I got to my feet and went after the coffeepot. Not that I'd an overwhelming desire for another cup at just that moment. But I had known, had once worked with a David Fentris. And he had at one time been connected with the space program.
About fifteen years my senior, Dave had been with the data bank project when I had known him. Where a number of us had begun having second thoughts as the thing progressed, Dave had never been anything less than wildly enthusiastic. A wiry five-eight, graycropped, gray eyes back of horn-rims and heavy glass, cycling between preoccupation and near-frantic darting, he had had a way of verbalizing half-completed thoughts as he went along, so that you might begin to think him a representative of that tribe which had come into positions of small authority by means of nepotism or politics. If you would listen a few more minutes, however, you would begin revising your opinion as he started to pull his musings together into a rigorous framework. By the time he had finished, you generally wondered why you hadn't seen it all along and what a guy like that was doing in a position of such small authority. Later, it might strike you, though, that he seemed sad whenever he wasn't enthusiastic about something. And while the gung-ho spirit is great for short-range projects, larger ventures generally require somewhat more equanimity. I wasn't at all surprised that he had wound up as a consultant.
The big question now, of course was: Would he remember me? True, my appearance was altered, my personality hopefully more mature, my habits shifted around. But would that be enough, should I have to encounter him as part of this job? That mind behind those horn-rims could do a lot of strange things with just a little data.

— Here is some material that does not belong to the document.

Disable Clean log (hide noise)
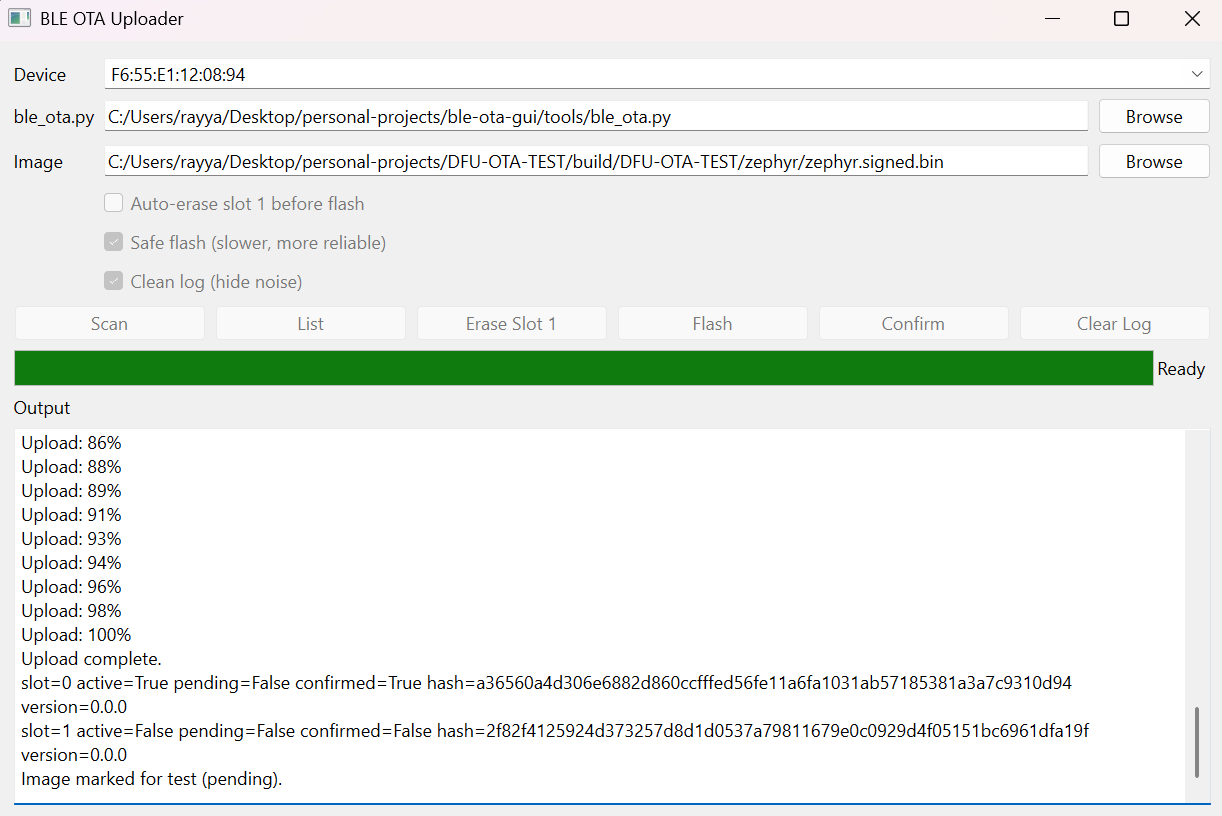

Where does he live? I asked.
Memphis., And what's the matter?
Just trying to get my geography straight, I said. Is Senator Brockden still in Washington?
No. He's returned to Wisconsin and is currently holed up in a lodge in the northern part of the state. Four of my people are with him.
I see.
I refreshed our coffee supply and reseated myself. I didn't like this one at all and I resolved not to take it. I didn't like just giving Don a flat No, though. His assignments had become a very important part of my life, and this one was not mere legwork. It was obviously important to him, and he wanted me on it. I decided to look for holes in the thing, to find some way of reducing it to the simple bodyguard job already in progress.

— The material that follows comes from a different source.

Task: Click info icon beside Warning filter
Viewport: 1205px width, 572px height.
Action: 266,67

It does seem peculiar, I said, that Brockden is the only one afraid of the device.
Yes.
... And that he gives no reasons.
True.
... Plus his condition, and what the doctor said about its effect on his mind.
I have no doubt that he is neurotic, Don said. Look at this.
He reached for his coat, withdrew a sheaf of papers from within it. He shuffled through them and extracted a single sheet, which he passed to me.
It was a piece of Congressional-letterhead stationary, with the message scrawled in longhand. Don, it said, I've got to see you. Frankenstein's monster is just come back from where we hung him and he's looking for me. The whole damn universe is trying to grind me up. Call me between 8 10 ... Jess.
I nodded, started to pass it back, paused, then handed it over. Double damn it deeper than hell!
I took a drink of coffee. I thought that I had long ago given up hope in such things, but I had noticed something which immediately troubled me. In the margin, where they list such matters, I had seen that Jesse Brockden was on the committee for review of the Central Data Bank program. I recalled that that committee was supposed to be working on a series of reform recommendations. Offhand, I could not remember Brockden's position on any of the issues involved, but, Oh hell! The thing was simply too big to alter significantly now, ... But it was the only real Frankenstein monster I cared about, and there was always the possibility ... On the other hand, Hell, again! What if I let him die when I might have saved him, and he had been the one who ... ?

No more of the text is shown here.